The resistance was so extreme, I toyed with the idea that I would revert to my Bahamian name, which I eventually did. Life has been different; but the cost of that difference is rather unfortunate – deny one to be the other.
It’s amazing the irrational fears built into our everyday lives by ignorance and judgment about skin colour. But instead of finding ways to unite in celebration of our likeness, all things that make us one, we create a holiday that believes it celebrates what should have been a positive change, but instead celebrates the negativity of that change which is rooted in our differences. And it’s not just any difference, but rather the one specific thing that remains the greatest divider of (our) people.
As a racially mixed child (now adult), I lived the pressure to choose a side, a race, to be “more black” or to be “more white”, because that’s what humans are conditioned to see and find important; you must be one or the other. And it’s not necessarily pointed, verbalised pressure, but it’s more the suggestive things like how you should wear your hair, or what your friends should look like, or why you can’t be a part of a group because you don’t look “black enough” or “white enough” to identify. It’s the most unnecessary burden ever.
At the end of the day, who really gives a crack?

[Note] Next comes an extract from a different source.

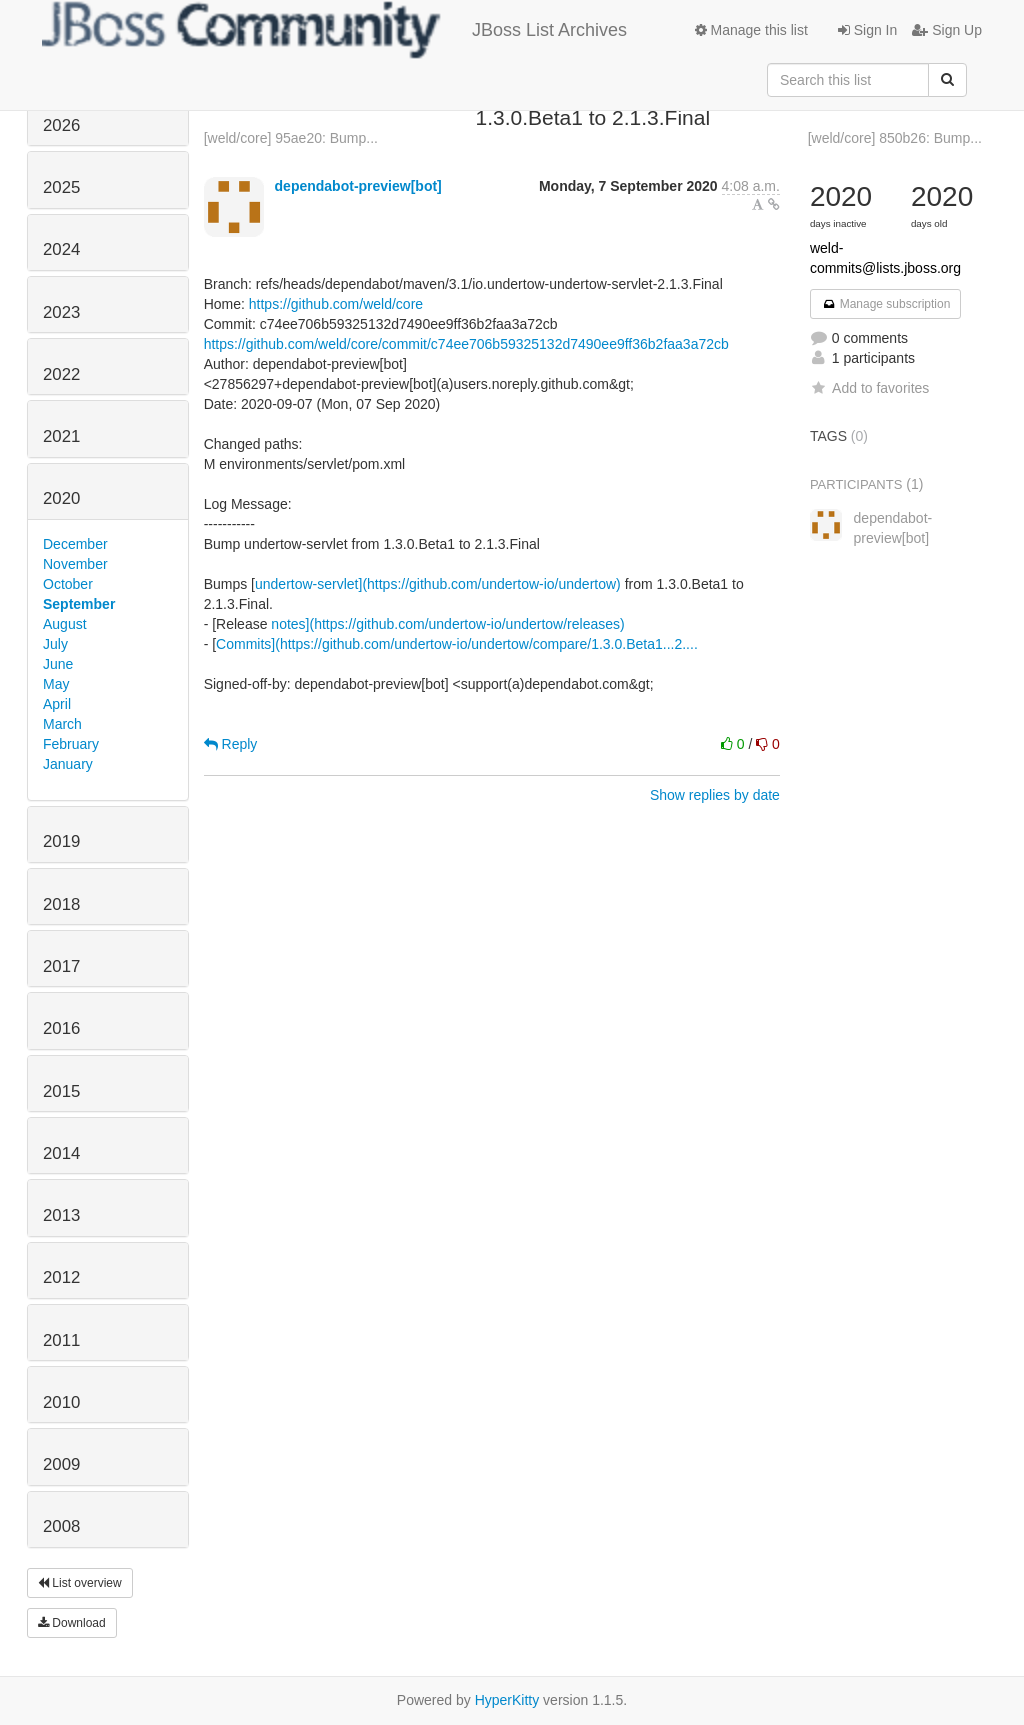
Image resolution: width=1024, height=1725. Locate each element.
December (75, 544)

Black people, white people, all people in between, they all do BS. Human beings’ relentless need to categorise, typecast, squeeze into a mould or box to make themselves feel more comfortable, is the reason for this never-ending racial division. And, whether we like it or not, racial division is the theme of Majority Rule Day.
What has majority rule gotten us? There is reality and the perception of reality. We think we are in charge but we are not. We’ve been well-educated, gone off to school, returned home to lead in the highest ranks of government, but if you want to draw this thing right down to what it is, “white Bahamians” and “foreign interests” still have “black Bahamians” by the economic balls. Some wealthy black Bahamians are amongst us, but they hoard, they squander and they segregate themselves. They are self-oriented – another side effect of racial division, now within one race itself.
How has “the black man” of The Bahamas used the power “he” found in majority rule to make a better world for us today?
I and many others are waiting now for “him” to use this power for good in “his” own country.